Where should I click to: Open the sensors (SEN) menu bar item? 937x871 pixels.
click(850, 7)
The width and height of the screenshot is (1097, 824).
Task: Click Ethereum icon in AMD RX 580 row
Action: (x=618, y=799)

——

| Instructions to follow |
Output an exact copy of the listing.

| Worked solution |
Where should I click to: Open the sensors (SEN) menu bar item? 937x871 pixels.
click(850, 7)
The width and height of the screenshot is (1097, 824).
Task: Click Ethereum icon in AMD RX 580 row
Action: (x=618, y=799)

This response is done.